Но я не мог молчать. Я хотел говорить и продолжал:

— Но Виктор — не шаловливый мальчик, он давно уже скользит по наклонной плоскости, а вы, старший брат, этого не замечали. Виктора не освободят — он убийца! Человек, спасший девочку, рискуя собой, — смелый человек. И он найдет в себе мужество рассказать правду — рано или поздно это случится. Я читал вам показания брата, приводил другие доказательства. Сомнений нет: Виктор Мельников — убийца! Но похищенный им, а вами перепрятанный пистолет может попасть в руки плохих людей — они натворят много бед. Оружие случайно могут найти и ребятишки, и тогда не миновать несчастья. Та же, вами спасенная девочка, может погибнуть, ведь пистолет был с обоймой…

Казалось, Иван вот-вот все расскажет. Вдруг он быстро произнес:

— Отпустите меня домой, я сейчас ничего сказать не могу…

Иван. Мельников задумался, насупив брови, и замолчал.

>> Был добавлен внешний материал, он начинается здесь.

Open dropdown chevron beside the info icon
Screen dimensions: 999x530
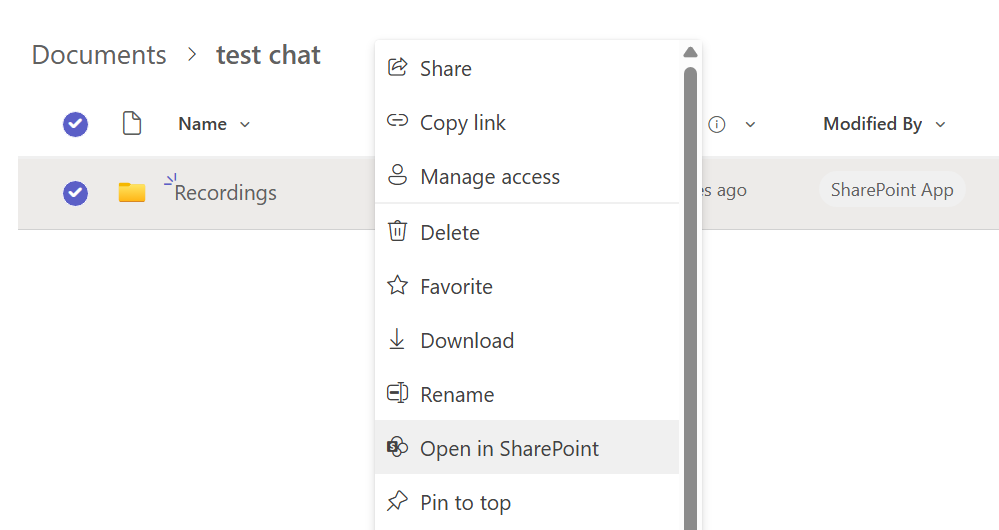click(750, 125)
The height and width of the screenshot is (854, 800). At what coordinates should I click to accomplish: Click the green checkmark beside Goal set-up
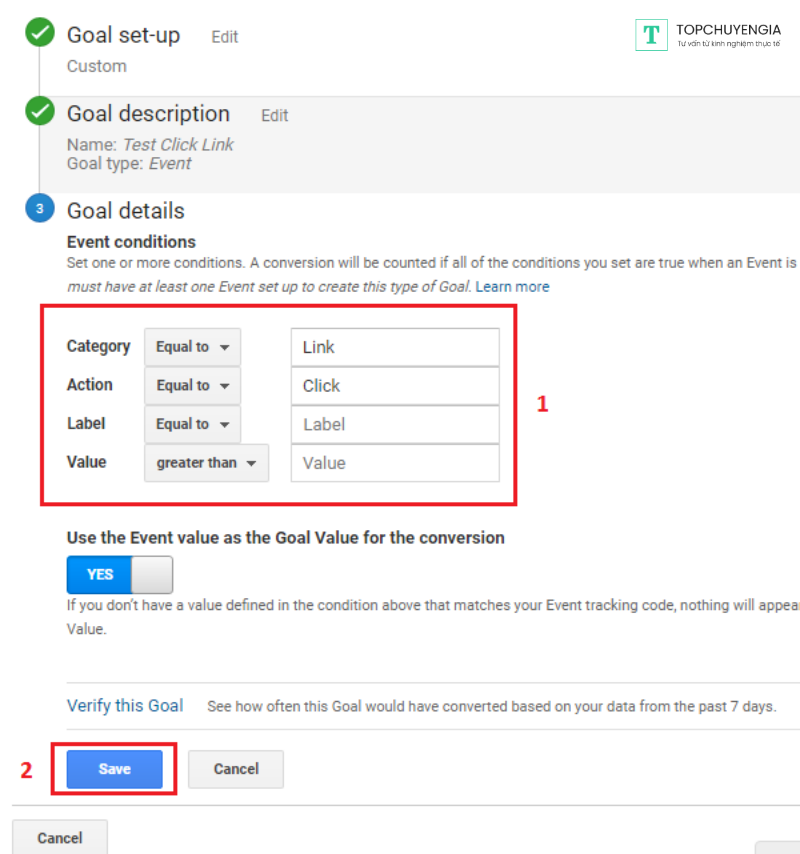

Я долго ходил по комнате, потом позвонил по телефону. Когда в кабинет вошел милиционер, Иван попросил:

— Хоть с женой проститься разрешите…

— Товарищ сержант, — попросил я милиционера. — Вот вам пропуск. Иван Мельников может идти домой, допрос окончен. Идите, Иван Васильевич, Я верю в вас. Завтра в 10 часов утра жду у себя. Принесите спрятанный вами пистолет! Иначе не может быть, нет, не может, — последнюю фразу я невольно повторил.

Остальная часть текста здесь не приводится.